Олени | страница 2
Но «Олени» — не совсем постмодернистский роман, хотя многие приметы последнего налицо.
Это, прежде всего, загадочная рукопись-исповедь анонимного героя о своей недавней яркой, чистой, «идеальной» любви к юной Елене (1), адресованная новому объекту его любви — Елене (2). После его гибели рукопись попадает к критику С.И., а затем — к издателю. Так и появляется на свет этот странный роман-пазл, роман-капкан, роман-загадка, разгадать которую читатель сможет лишь в конце, в послесловиях критика и издателя романа, композиция которого вполне отвечает постмодернистскому отрицанию «центра» романа как его организующего начала.
Это и таинственный и прекрасный заповедник «Олени», где, словно в волшебной сказке, проведет в одиночестве, размышлениях и общении с природой наш герой, автор дневника-исповеди, чудом попавший туда и чудом же из него выбравшийся спустя ровно три года.
Или потрясающая по своему богатству библиотека на разных языках (поистине кладезь знаний человечества) во «дворце», где живет герой, великолепно подобранные книги которой помогут ему не только коротать свой досуг, но откроют новые, ранее неведомые горизонты.
О близости к постмодернистскому роману говорит и обилие скрытых и прямых цитат в тексте исповеди, в эпиграфах и послесловии, аллюзии и явная пародийность в описании ряда сцен.
Своеобразен и стиль этого небрежно-спокойного, несколько отстраненного («свысока») повествования хорошо образованного и начитанного юноши — с использованием «техники намека», в манере «кружения» ассоциаций.
Наконец, это импульсы-предчувствия-интуиция героя — именно они, а не железная цепь причинно-следственных связей двигают вперед неспешное действие романа.

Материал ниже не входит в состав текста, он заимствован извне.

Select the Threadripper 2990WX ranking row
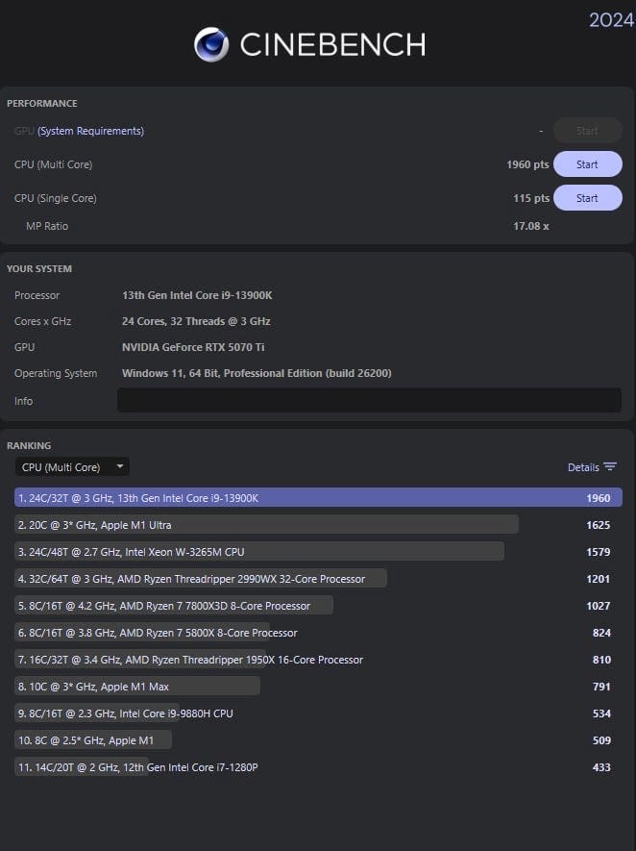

Но герой С. Игова — живой, он вовсе не ложная видимость («симулякр») классического постмодернистского романа; здесь грозно «дышит» и вполне реальное, болгарское время очередного «переходного периода» (события «бархатной» революции 1989 года, немного до и после нее), запустившее безжалостный механизм глобальных кризисных перемен в стране и вызвавшее запредельный уровень боли и безверия в болгарском обществе.
Сам выбор художественного материала, изображение болезненных и противоречивых явлений жизни, «социальная озабоченность» писателя также свидетельствуют о его тяготении к конкретно-историческому обоснованию описываемого, к социальной проблематике, отнюдь не характерной для «канонического» постмодернизма. Да и глубинный смысл игры (мистификации, сказки «Оленей», тайны и ее разгадки) — вовсе не сама эта игра, а желание показать мучительные попытки героя найти себя, свою идентичность в окружающем мире людей, в природе, в любви, в неконтролируемом потоке переживаний и саморефлексии.